#### Task to carry out
For each line of the material below, give that line again word for word.

#### Given entries
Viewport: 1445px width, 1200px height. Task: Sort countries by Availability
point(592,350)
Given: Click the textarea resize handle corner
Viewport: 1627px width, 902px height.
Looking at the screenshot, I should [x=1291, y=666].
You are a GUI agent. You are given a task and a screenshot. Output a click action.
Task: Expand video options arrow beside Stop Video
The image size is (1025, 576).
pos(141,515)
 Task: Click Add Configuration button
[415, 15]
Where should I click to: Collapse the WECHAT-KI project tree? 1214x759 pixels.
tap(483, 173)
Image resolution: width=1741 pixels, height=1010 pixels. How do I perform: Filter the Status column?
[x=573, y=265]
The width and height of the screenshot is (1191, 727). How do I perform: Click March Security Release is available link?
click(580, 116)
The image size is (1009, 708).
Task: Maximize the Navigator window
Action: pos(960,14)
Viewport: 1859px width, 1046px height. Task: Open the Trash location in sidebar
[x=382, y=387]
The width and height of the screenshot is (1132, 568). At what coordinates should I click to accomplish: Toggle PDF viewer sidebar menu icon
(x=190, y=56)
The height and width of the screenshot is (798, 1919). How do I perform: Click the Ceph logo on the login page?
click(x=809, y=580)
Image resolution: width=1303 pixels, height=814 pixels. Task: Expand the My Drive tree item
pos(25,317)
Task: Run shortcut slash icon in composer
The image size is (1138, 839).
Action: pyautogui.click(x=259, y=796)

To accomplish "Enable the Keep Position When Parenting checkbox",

#### Task result
Viewport: 1445px width, 1200px height. Task: Sort countries by Availability
point(592,350)
Given: Click the textarea resize handle corner
Viewport: 1627px width, 902px height.
Looking at the screenshot, I should [x=1291, y=666].
You are a GUI agent. You are given a task and a screenshot. Output a click action.
Task: Expand video options arrow beside Stop Video
The image size is (1025, 576).
pos(141,515)
 Task: Click Add Configuration button
[415, 15]
Where should I click to: Collapse the WECHAT-KI project tree? 1214x759 pixels.
tap(483, 173)
Image resolution: width=1741 pixels, height=1010 pixels. How do I perform: Filter the Status column?
[x=573, y=265]
The width and height of the screenshot is (1191, 727). How do I perform: Click March Security Release is available link?
click(580, 116)
The image size is (1009, 708).
Task: Maximize the Navigator window
Action: pos(960,14)
Viewport: 1859px width, 1046px height. Task: Open the Trash location in sidebar
[x=382, y=387]
The width and height of the screenshot is (1132, 568). At what coordinates should I click to accomplish: Toggle PDF viewer sidebar menu icon
(x=190, y=56)
The height and width of the screenshot is (798, 1919). How do I perform: Click the Ceph logo on the login page?
click(x=809, y=580)
Image resolution: width=1303 pixels, height=814 pixels. Task: Expand the My Drive tree item
pos(25,317)
Task: Run shortcut slash icon in composer
The image size is (1138, 839).
Action: pyautogui.click(x=259, y=796)

To accomplish "Enable the Keep Position When Parenting checkbox",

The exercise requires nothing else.